Goal: From the listing below, write out every line in which the word "Select" appears.

Data entries:
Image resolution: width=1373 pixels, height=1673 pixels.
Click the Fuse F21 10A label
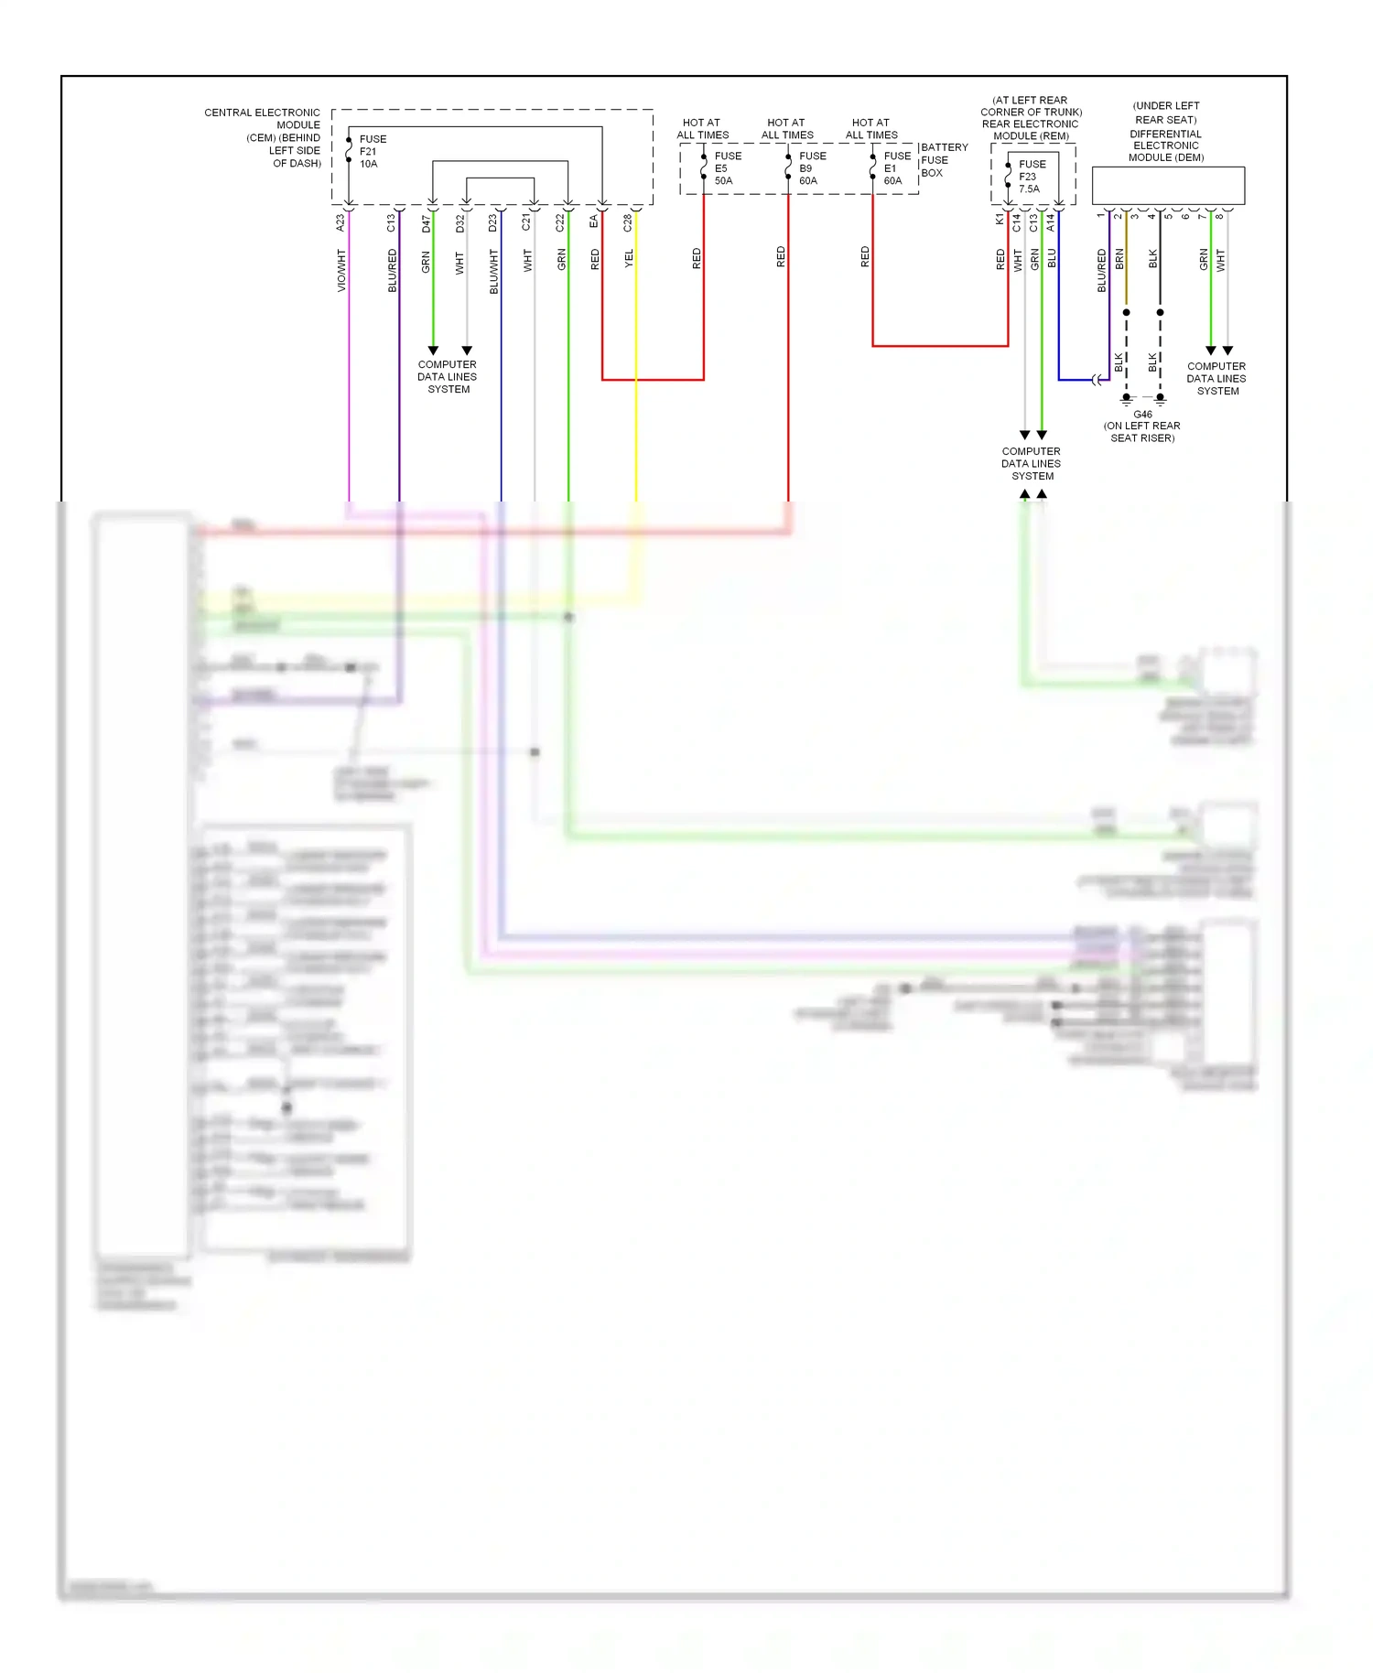(x=372, y=152)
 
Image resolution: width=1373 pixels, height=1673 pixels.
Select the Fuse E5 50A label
(x=728, y=168)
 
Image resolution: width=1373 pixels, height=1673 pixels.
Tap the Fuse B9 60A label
(x=812, y=168)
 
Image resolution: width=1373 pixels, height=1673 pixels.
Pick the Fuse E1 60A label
(x=896, y=168)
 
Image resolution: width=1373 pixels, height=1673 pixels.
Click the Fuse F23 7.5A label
(x=1032, y=177)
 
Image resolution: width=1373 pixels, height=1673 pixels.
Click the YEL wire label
(x=629, y=259)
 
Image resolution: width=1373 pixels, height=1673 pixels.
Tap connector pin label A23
(x=341, y=222)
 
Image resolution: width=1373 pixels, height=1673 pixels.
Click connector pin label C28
(x=628, y=222)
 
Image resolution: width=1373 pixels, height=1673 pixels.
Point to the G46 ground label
(x=1142, y=415)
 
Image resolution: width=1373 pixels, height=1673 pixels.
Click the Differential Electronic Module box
(x=1168, y=186)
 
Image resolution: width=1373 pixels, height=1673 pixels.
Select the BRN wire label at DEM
(x=1119, y=260)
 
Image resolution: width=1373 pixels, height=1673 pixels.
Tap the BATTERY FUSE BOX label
(x=943, y=160)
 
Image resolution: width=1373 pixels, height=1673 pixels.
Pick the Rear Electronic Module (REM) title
(x=1031, y=118)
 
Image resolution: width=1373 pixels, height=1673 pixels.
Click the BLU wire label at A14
(x=1052, y=258)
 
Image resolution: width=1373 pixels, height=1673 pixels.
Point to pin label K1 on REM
(x=1000, y=220)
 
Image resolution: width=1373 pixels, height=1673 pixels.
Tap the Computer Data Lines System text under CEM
(x=448, y=377)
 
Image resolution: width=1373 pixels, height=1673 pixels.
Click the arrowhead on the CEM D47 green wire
(x=433, y=351)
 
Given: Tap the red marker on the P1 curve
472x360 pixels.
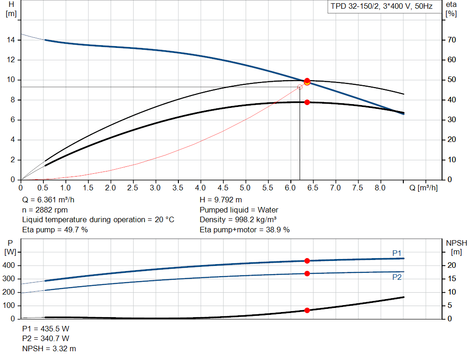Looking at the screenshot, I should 307,261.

Response to the exercise:
Select the Fuse E5 50A label
Select the BRN wire label at DEM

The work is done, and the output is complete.